++++ Source material ++++

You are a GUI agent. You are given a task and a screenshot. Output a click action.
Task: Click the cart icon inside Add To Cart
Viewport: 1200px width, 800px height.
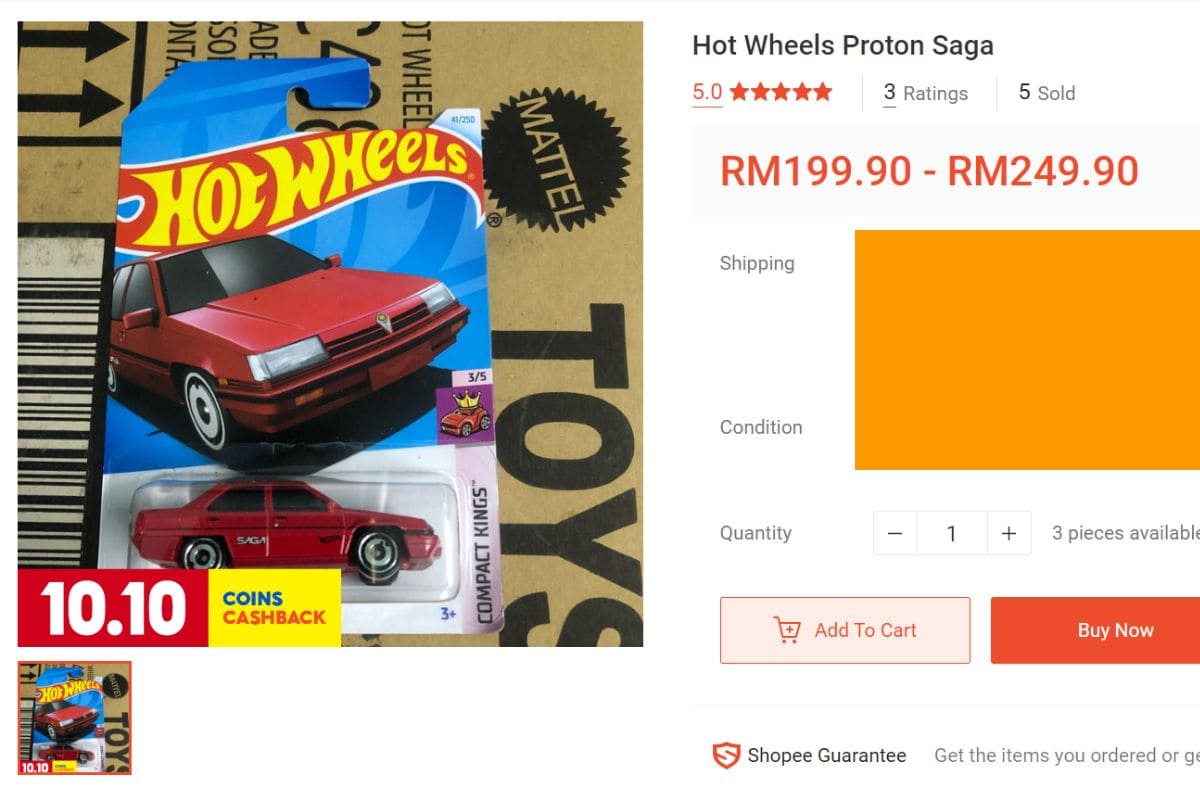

++++
++++ Source material ++++

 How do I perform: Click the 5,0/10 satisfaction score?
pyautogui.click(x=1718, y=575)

++++
++++ Source material ++++

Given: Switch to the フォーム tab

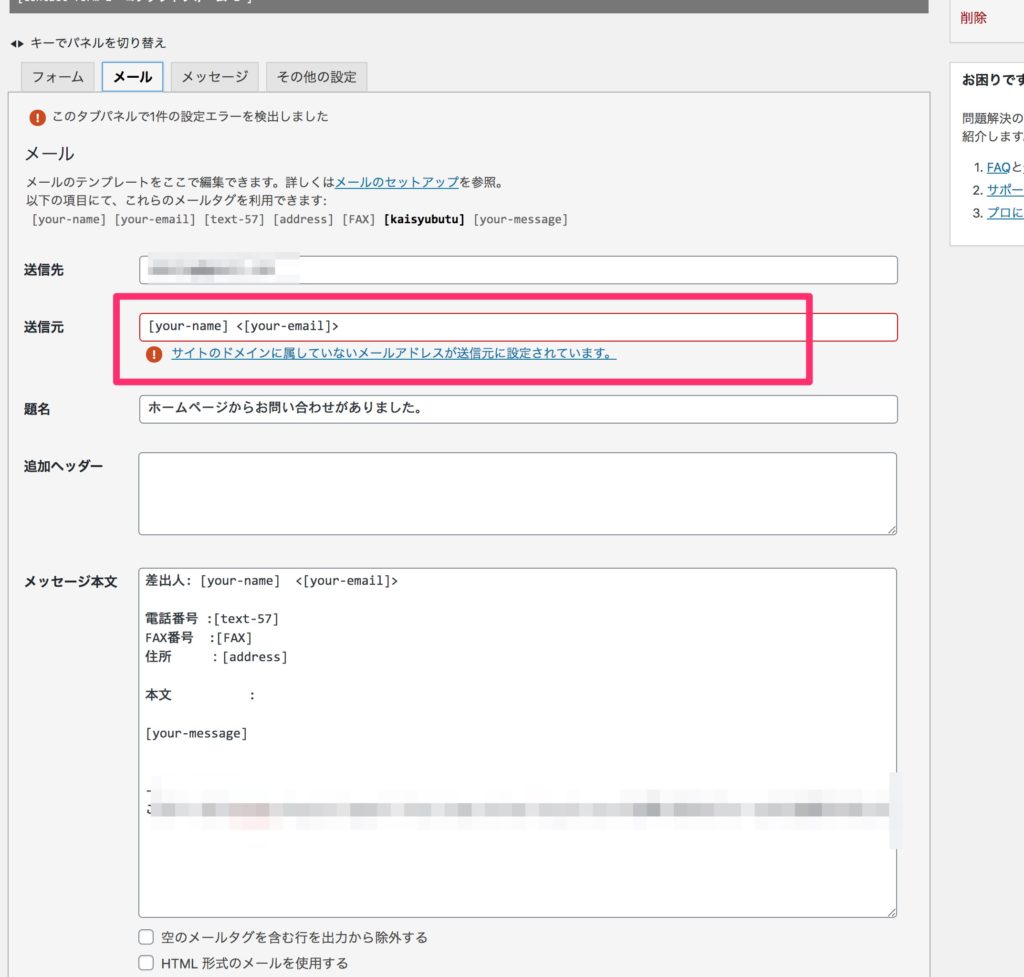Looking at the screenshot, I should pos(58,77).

++++

▸ **What is expected**: In the listing above, find the line with "You are a GUI" and the line with "Viewport: 1200px width, 800px height.". Output those two lines and every line between them, exactly as written.

▸ **Result of this exercise**:
You are a GUI agent. You are given a task and a screenshot. Output a click action.
Task: Click the cart icon inside Add To Cart
Viewport: 1200px width, 800px height.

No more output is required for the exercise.